# Huff no more?



## SonicGems (Jul 30, 2011)

So Sonic doesn't really huff and puff at me when I wake her up to check on her.
Is she getting used to me or something?
Or is it something else?
:|


----------



## Hissy-Fit-Hazel (Jul 15, 2011)

If she is eating/pooping and all is normal...maybe she LOVES you now 

How did the wheel go? any luck?


----------



## DexterTheHog (May 22, 2011)

Probably getting used to you! It's wonderful huh?  
Dexter doesn't really make noise but he always raises his quills a little bit
He stopped huffing at me after about 2 weeks of bonding 
Hooray for happy hedgies!!


----------



## SonicGems (Jul 30, 2011)

She's eating and pooping just fine!
Pooping lots. Yes, indeed. :roll: 
So, maybe she is getting used to me!
I hope she's happy. Hooray for happy hedgies, definitely!  

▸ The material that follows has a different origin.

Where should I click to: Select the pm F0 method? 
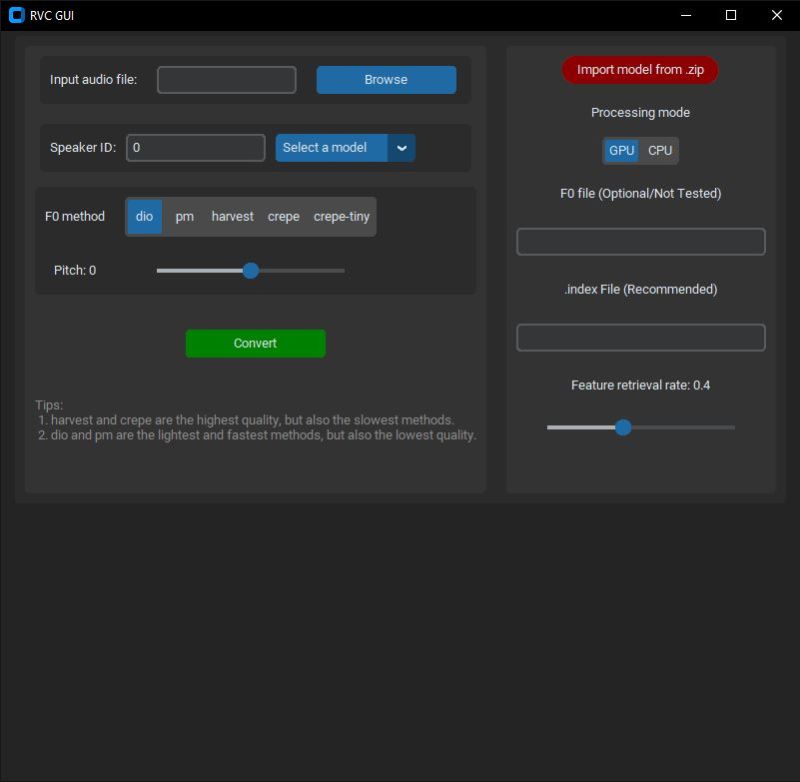click(x=184, y=216)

She still huffs and puffs at me if I wake her up from heavy sleep, but the huffing and puffing doesn't happen so much any more.
Don't get me wrong, she still does it, but not constantly.

As far as her wheel goes, I am making some progress. Slowly but surely.  
I took her out of her cage today and set the wheel on my floor by where she was exploring.
She went in it a little bit and sniffed around.
But to my dismay, she didn't run on it very much because she was really scared; so she was in a quill ball 75% of the time she was out. 
The only time she wasn't in a ball was when she was bundled up in the shirt of mine I hold her in when she's out. :roll: 

Hopefully she knows what it is now, or gets the gist of it, so maybe she'll check it out tonight.


----------



## ProjectParanoia (Jan 27, 2010)

That's so funny! Delia gets really bad bed-head and huffs when I wake her, but some hedgies, after bonding, are perfectly cool coming out for play time. Isn't it hilarious that when our hedgies are behaving nicely we worry that something's wrong?

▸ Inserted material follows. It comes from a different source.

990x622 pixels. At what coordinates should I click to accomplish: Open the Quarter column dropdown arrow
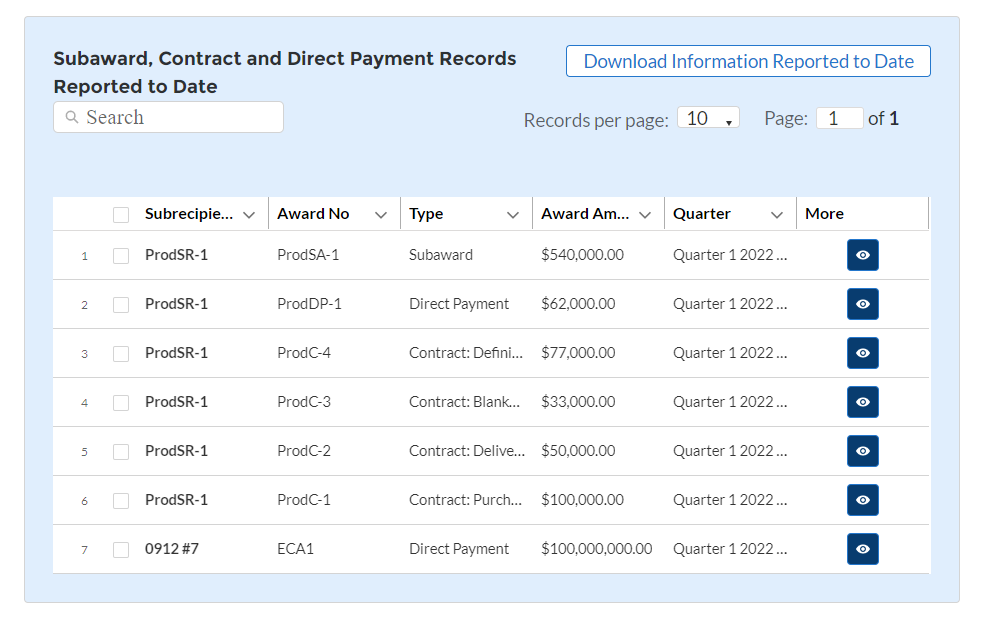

And I remember wheel-training Delia. At first she was terrified. I think she thought it was a big, pink monster. Then she sat on it. She tried walking on it the second day and would walk for a few seconds, stop, look around in amazement, and walk in the other direction. Alas, now she runs nightly for hours on end, having little hedgie daydreams of billowing fields and open skies. Or I think that's how it is.


----------



## Hissy-Fit-Hazel (Jul 15, 2011)

ProjectParanoia said:


> Isn't it hilarious that when our hedgies are behaving nicely we worry that something's wrong?
> 
> . Alas, now she runs nightly for hours on end, having little hedgie daydreams of billowing fields and open skies. Or I think that's how it is.


I think if Hazel was nice for more than a few min I might rush her to the vet lmao 

I was actually amazed to realize how active Hazel was...her cage was a major party every morning but any time I looked in there at night she would stop whatever she was doing. So I installed a camera so I could watch her. Most nights I fall asleep watch Hazel-wheeling TV...I can wake hours later and the same show is playing lol. Watching her pretty much do nothing during the day and be hissy-fitting if I woke her I had no clue how active she really was at first.


----------



## beautsbelle (Jul 19, 2011)

Roxie is the same way. If she's not huffing all day at me, there must be something wrong. 

Okay, I have to know, how did you set up a camera to view the hedgie at night? I might think about doing that. (of course I'd have to do it without my husband knowing, because he will think I've flipped out or something... LOL)


----------